At a special meeting this morning at 9:30, the Riverhead Town Board will consider a resolution appointing the law firm of Sinnreich, Kosakoff & Messina of Central Islip to collect outstanding false alarm fees owed to the town by Luminati Aerospace and enforce the town’s runway use
agreement with Luminati.

As first reported by RiverheadLOCAL last week, Luminati owes $22,820 in false alarm fees in connection with its premises it owns at 400 David Court, according to Riverhead Police Department records obtained by a Freedom of Information Law request.

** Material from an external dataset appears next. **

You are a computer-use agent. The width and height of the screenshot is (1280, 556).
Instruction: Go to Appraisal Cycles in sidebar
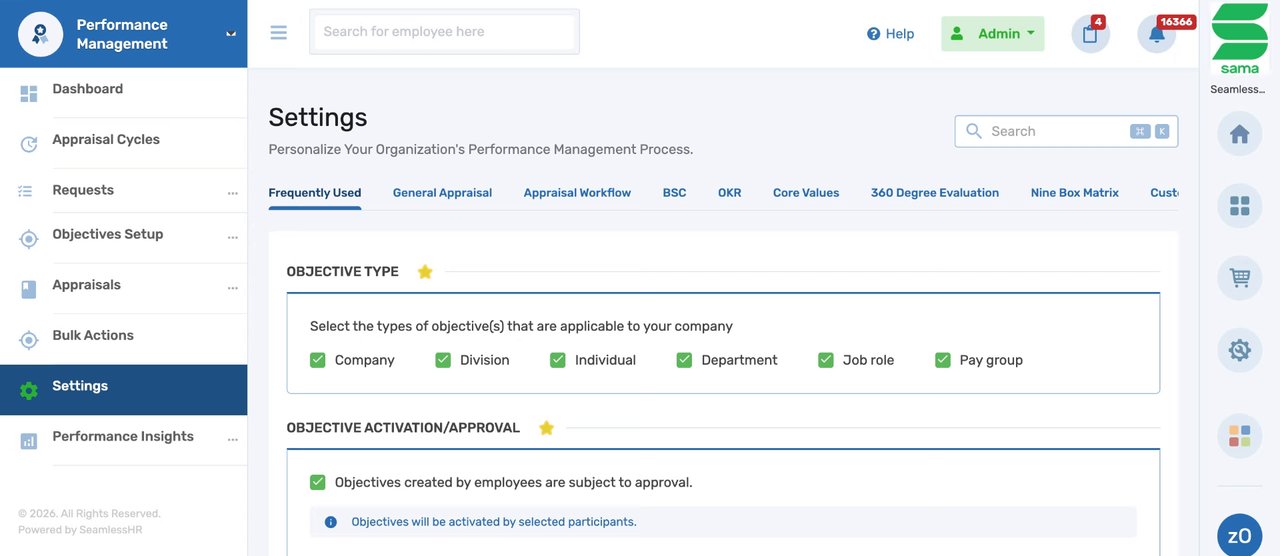pyautogui.click(x=106, y=140)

Luminati, which has control of the town-owned 10,000-foot runway at EPCAL under a runway use agreement signed in November 2015, has not made a monthly payment to the town since September, Supervisor Laura Jens-Smith said last week. The company had been paying $2,765 per month, she said. The agreement calls for an annual rent payment, with the term running from Nov. 1 through Oct. 31 each year for 10 years.

The supervisor said the town board has not yet “received a conclusive answer” from its current legal counsel on what impact, if any, a recently filed $12 million lawsuit against Luminati Aerospace has on the town’s pending EPCAL land deal. The town has a contract to sell nearly all of its remaining land at the Calverton Enterprise Park to a company part-owned by Luminati for the development of an aviation technology park featuring Luminati as a central tenant, according to the development plan spelled out in the contract.

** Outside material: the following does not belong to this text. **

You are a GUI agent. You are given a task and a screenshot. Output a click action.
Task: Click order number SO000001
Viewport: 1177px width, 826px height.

According to the contract, prospective businesses expected to locate at the property include Luminati Aerospace, companies that will “support Luminati’s operations,” businesses that can “benefit from use of the runways,” “technology businesses that will have a synergistic relationship with other companies located at or near the property” and an entity referred to as “the Federal Aviation Authority” — presumably an erroneous reference to the Federal Aviation Administration.

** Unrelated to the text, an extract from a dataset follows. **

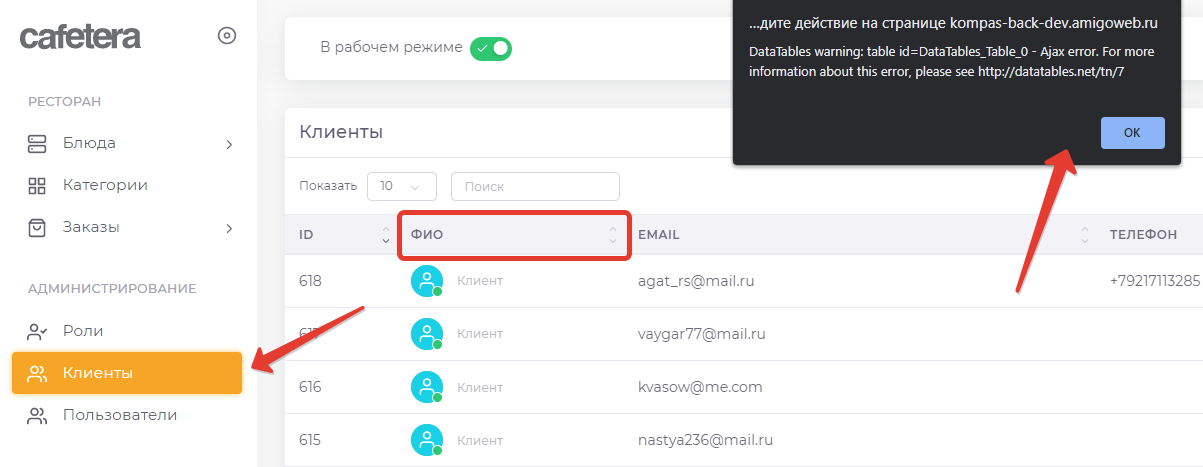Click the Блюда dishes icon
1203x467 pixels.
37,143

Investor Hexcel Corporation has declared Luminati in default on a $10 million promissory note and filed an action in State Supreme Court last month seeking to seize Luminati’s equipment and other personal property at its Calverton facilities to partially satisfy the debt. Hexcel also holds a first mortgage in the 400 David Court property, which it bought from Skydive Long Island in September 2015.

Luminati, facing eviction from its leased 35,102-square-foot premises at 350 Burman Boulevard, also known as “Plant Six,” for nonpayment of rent, agreed to surrender the premises to landlord Laoudis of Calverton in settlement of that legal proceeding.

Luminati principal Daniel Preston has publicly stated he has relocated Luminati’s “VTOL division” to the upstate city of Little Falls. He has formed a new company called Luminati VTOL, launched a new website and purchased at least one commercial building and a residence in Little Falls, according to Herkimer County records.

“I believe we need to get an answer to these questions,” Jens-Smith said yesterday. She said the board is waiting for the lawyer who has represented the town in the contract negotiations and qualified and eligible process to advise them on whether any of these matters affect the town’s contract of sale.